Vus depuis notre monde, encore non transformé par le souffle de Dieu, la Résurrection, l'Ascension et ce que nous appelons habituellement la seconde venue du Christ apparaissent comme des événements différents, bien que liés entre eux et découlant logiquement les uns des autres. Étant dans un monde séparé du Royaume, nous percevons les éléments d'un processus unique comme des événements distincts. En réalité, il n'y a pas de rupture entre eux. On pourrait dire que Jésus ressuscite afin de monter au ciel puis de revenir dans la gloire, mais ce serait l'image ouverte à une personne regardant de l'extérieur ce qui se passe dans le Royaume.
En réalité, il ne disparaît nulle part ; simplement, nous le perdons de vue, comme les apôtres au jour de l'Ascension. Nous le perdons de vue parce que nous ne pouvons pas regarder assez profondément dans le Royaume, du moins dans notre état ordinaire. La rencontre de l'apôtre Paul avec lui sur le chemin de Damas en témoigne clairement : il n'était parti nulle part. La question est seulement de savoir dans quelle mesure nous vivons la vie du Royaume, et donc sa vie.

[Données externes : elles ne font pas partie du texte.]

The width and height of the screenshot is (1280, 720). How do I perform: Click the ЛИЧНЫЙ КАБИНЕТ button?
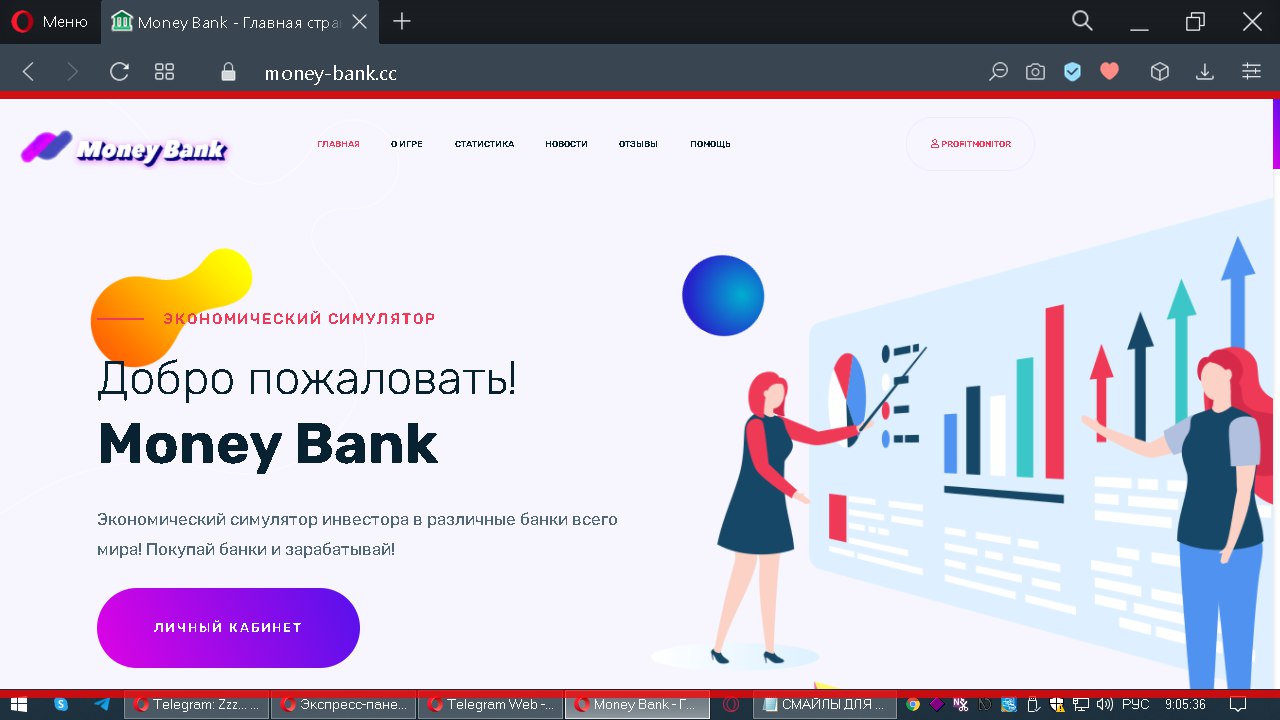pos(228,628)
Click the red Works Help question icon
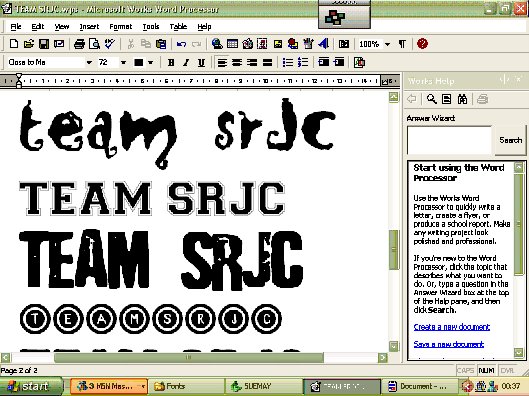Screen dimensions: 529x396 [x=422, y=44]
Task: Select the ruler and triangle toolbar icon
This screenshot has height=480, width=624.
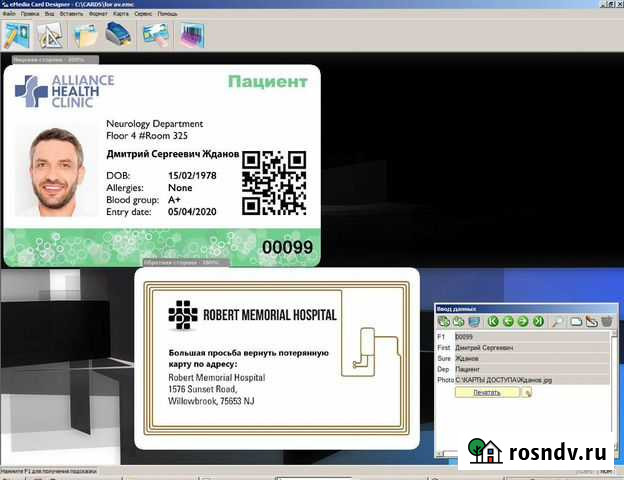Action: (50, 36)
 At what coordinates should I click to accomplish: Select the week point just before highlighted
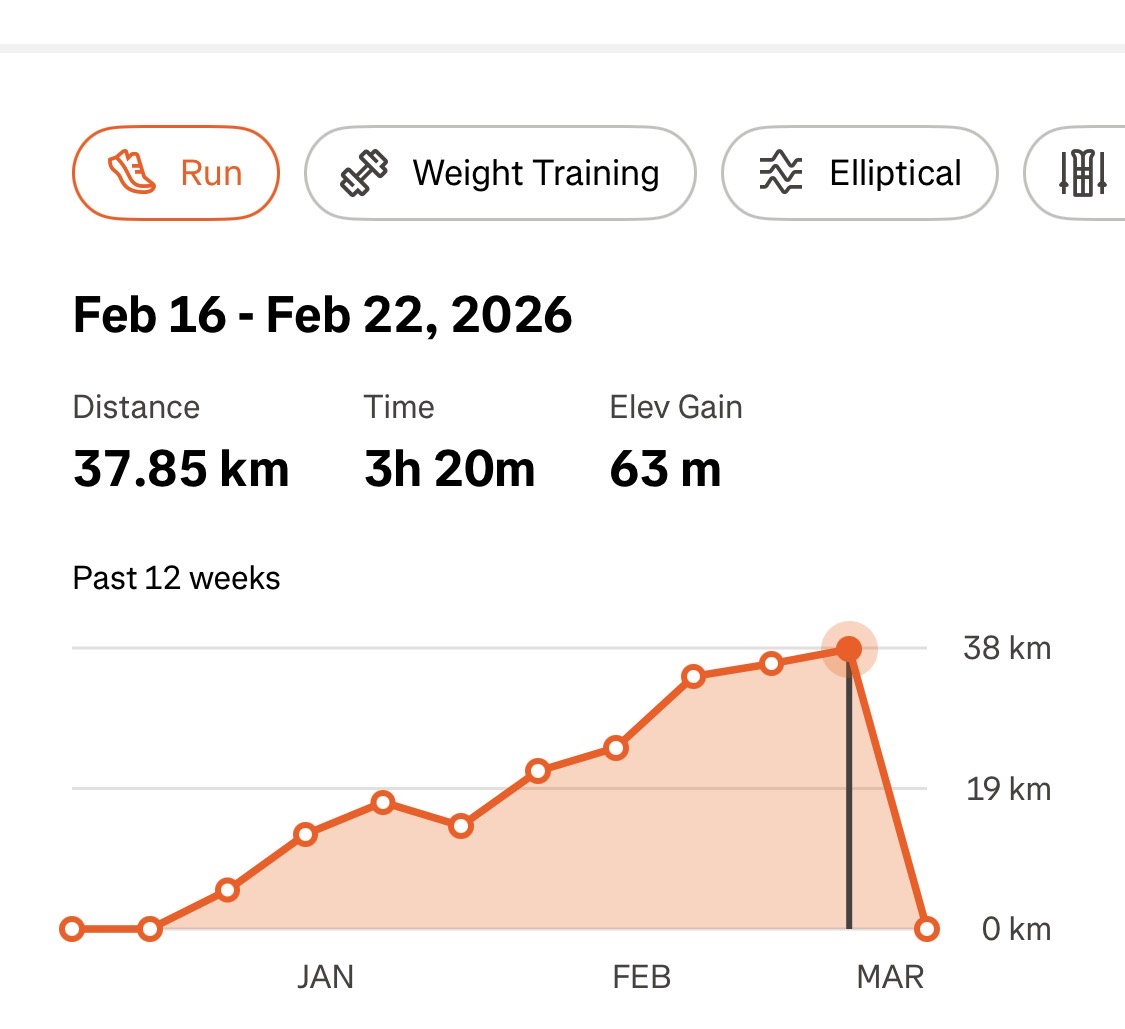(x=771, y=663)
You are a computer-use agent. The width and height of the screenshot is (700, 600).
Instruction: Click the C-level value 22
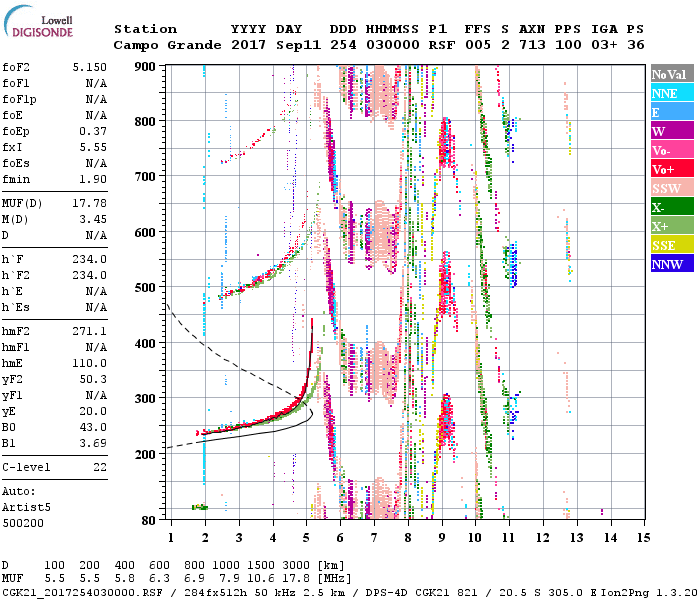tap(98, 467)
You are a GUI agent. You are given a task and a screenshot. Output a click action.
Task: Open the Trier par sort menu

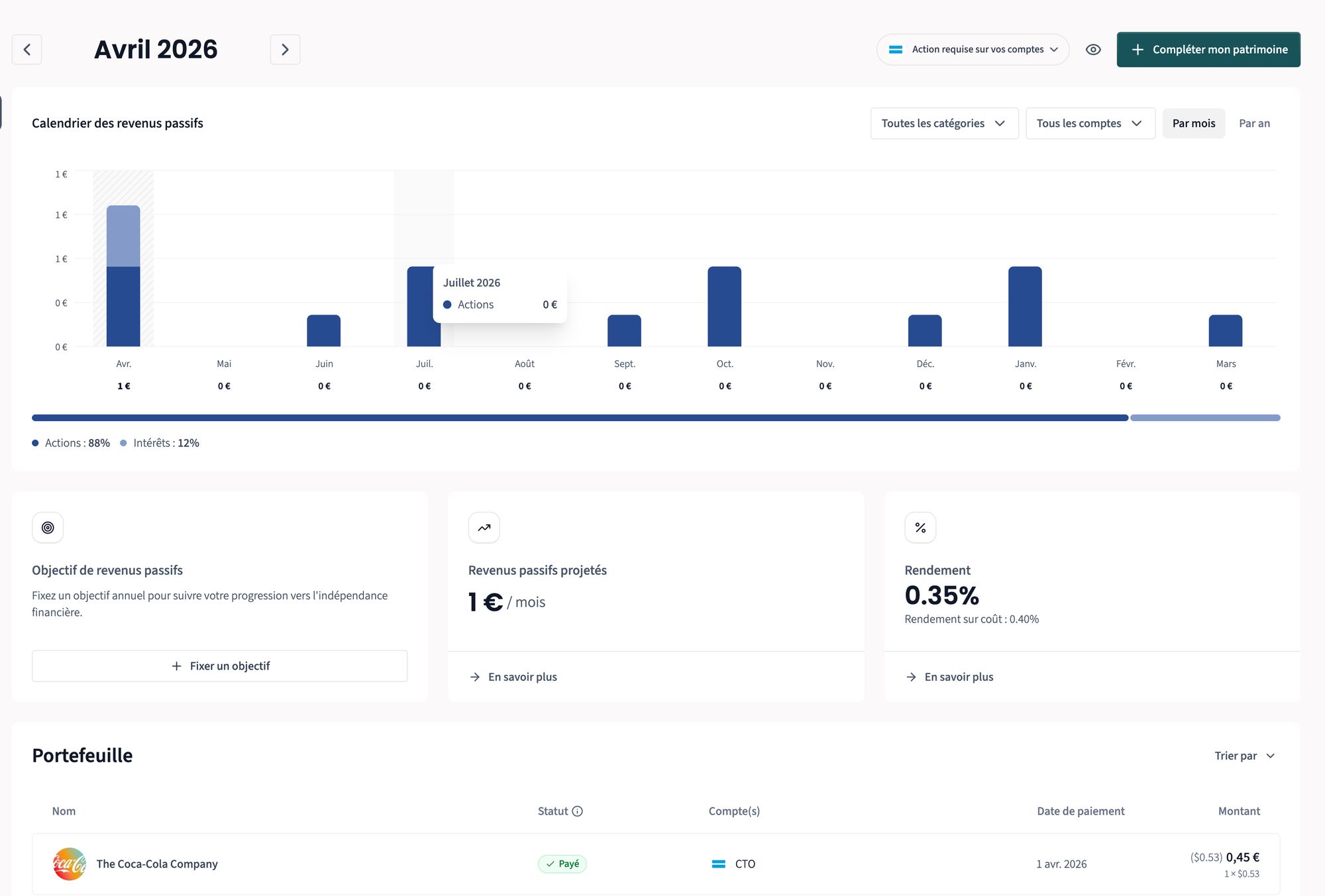pos(1244,756)
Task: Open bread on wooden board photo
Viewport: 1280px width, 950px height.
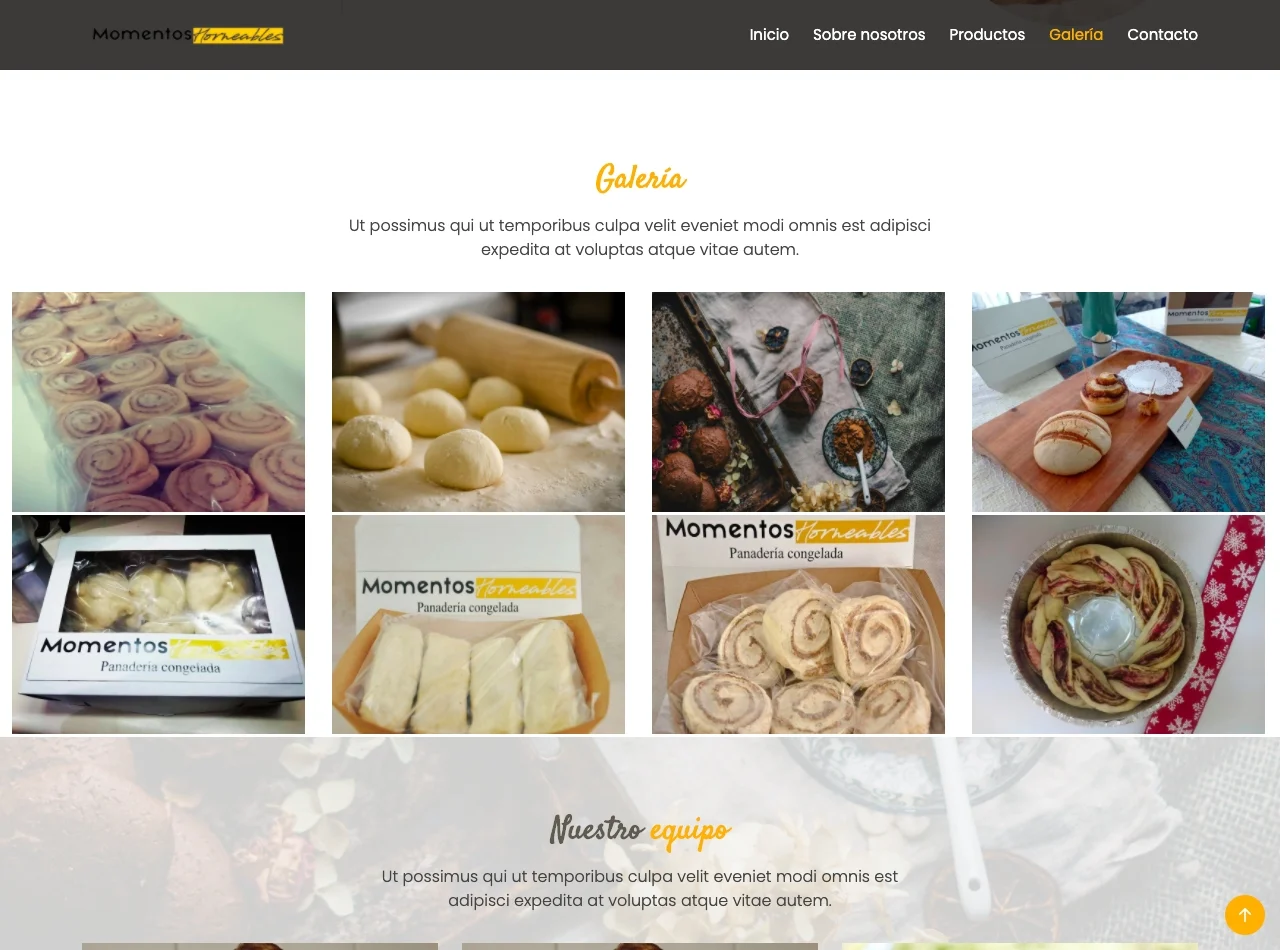Action: 1118,402
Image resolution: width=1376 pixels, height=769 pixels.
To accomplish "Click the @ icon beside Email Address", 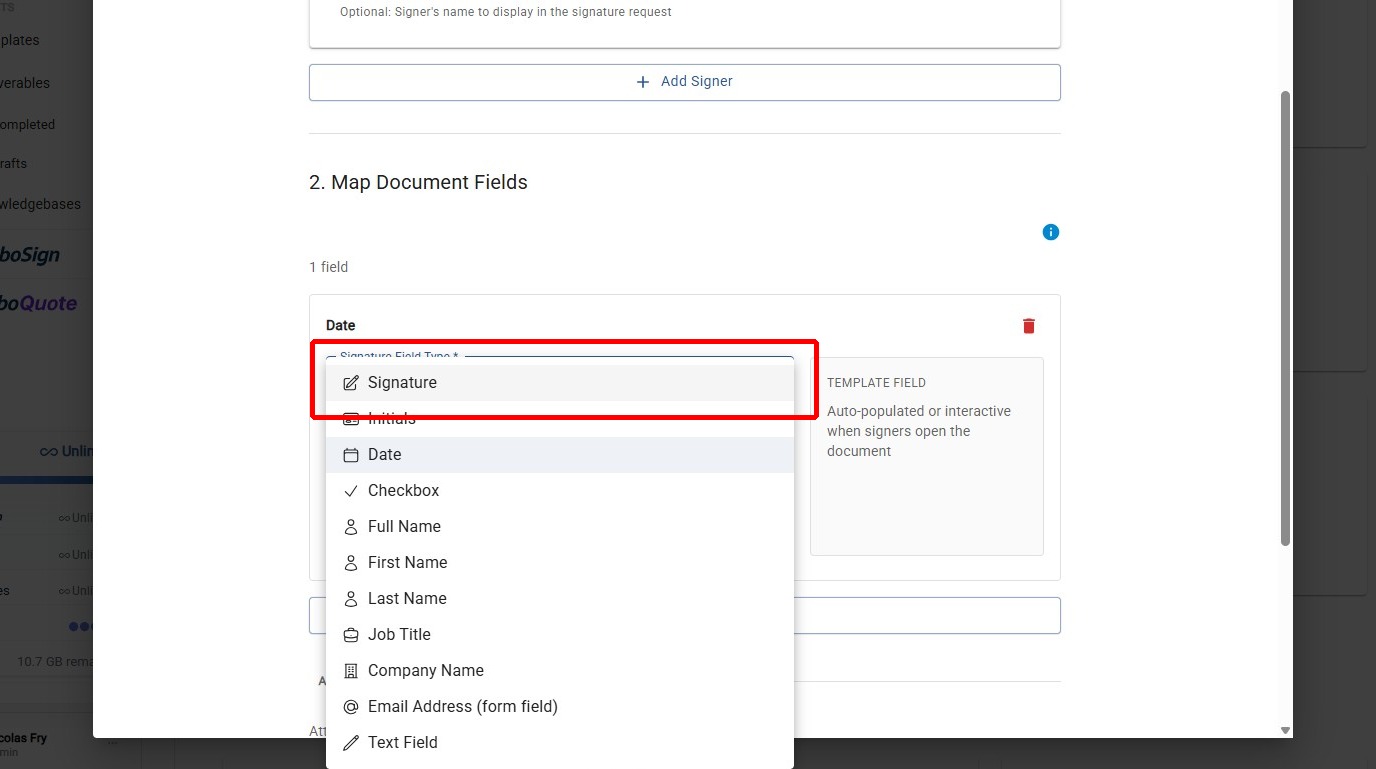I will [350, 706].
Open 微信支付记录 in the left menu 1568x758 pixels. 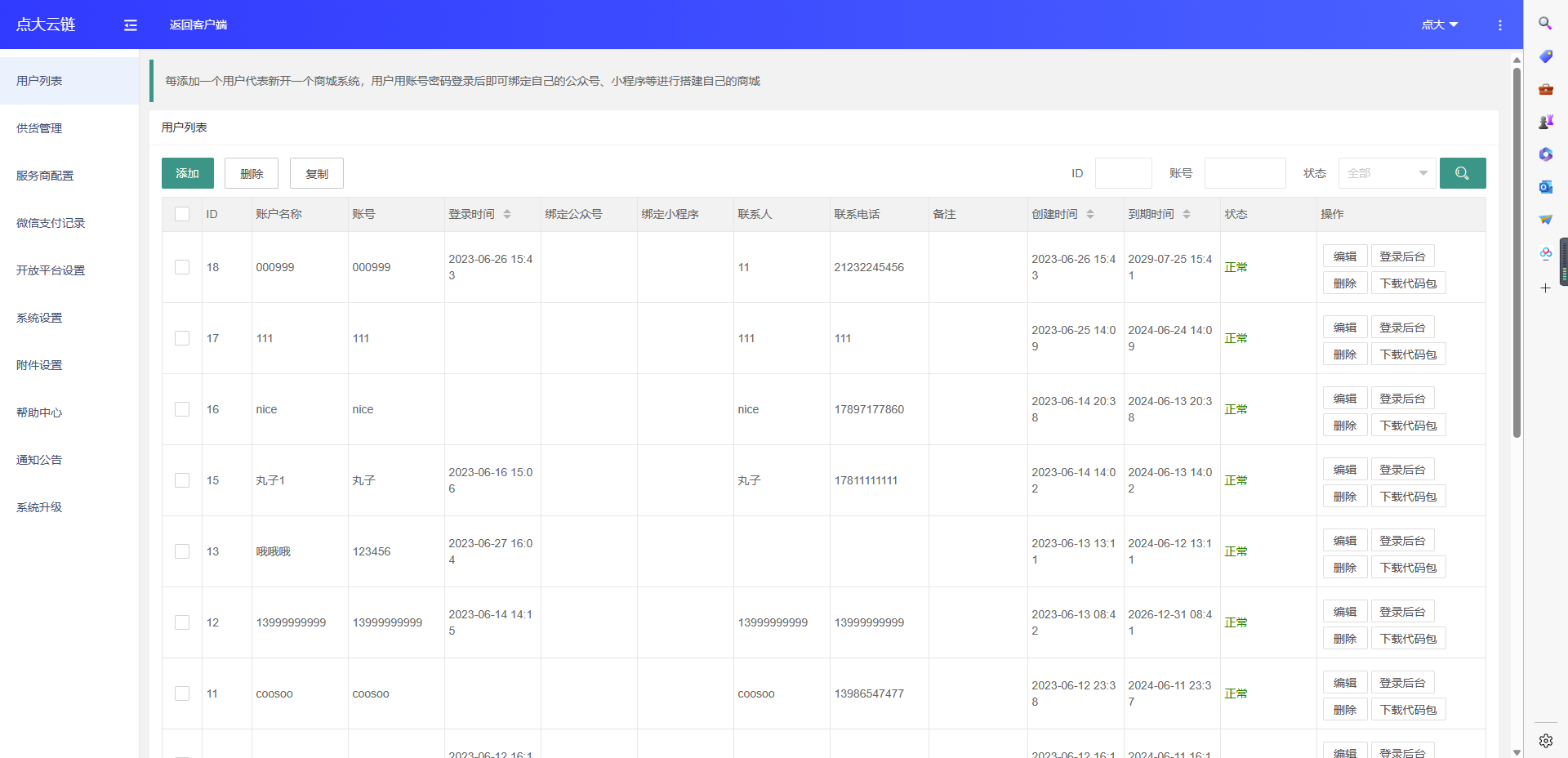coord(49,222)
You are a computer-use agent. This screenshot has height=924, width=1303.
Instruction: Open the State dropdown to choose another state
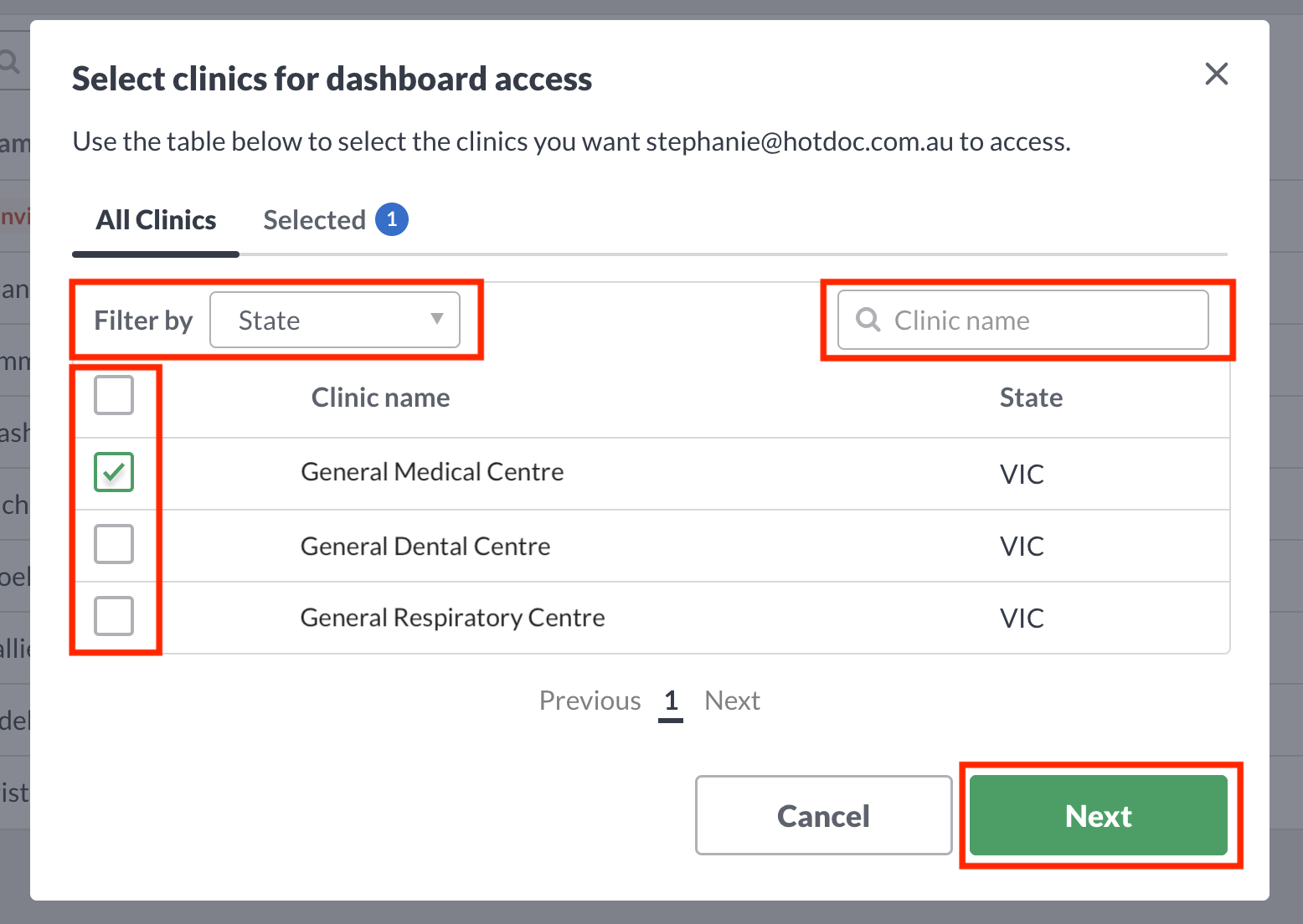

Aussitôt après la Résurrection, durant ces quarante jours mêmes, les disciples le voyaient distinctement parce qu'il ne s'était pas encore éloigné de la frontière qui sépare le Royaume de notre monde non encore transformé. À ce moment-là, le Royaume commençait seulement à s'ouvrir au monde ; il n'était pas encore si vaste qu'on ne puisse le voir tout entier, même sans franchir la frontière qui divise les deux mondes. Cela, toutefois, ne pouvait pas durer toujours : le Royaume devait entrer dans le monde en une plénitude bien plus grande que ce qui était visible aux apôtres durant les quarante premiers jours après la Résurrection. En conséquence, Jésus, comme son Roi, devait y prendre sa place royale et disparaître aux yeux de ceux qui n'avaient pas encore franchi la frontière. Pour ceux qui l'avaient franchie, cependant, il était toujours visible. Paul, semble-t-il, fut le premier, mais nullement le dernier, de ceux à qui il fut donné de le voir ainsi. Et lorsque, à la fin des temps, le Royaume s'ouvrira en plénitude, tous verront de nouveau le Ressuscité ; que la rencontre soit joyeuse ou non dépendra de la personne elle-même.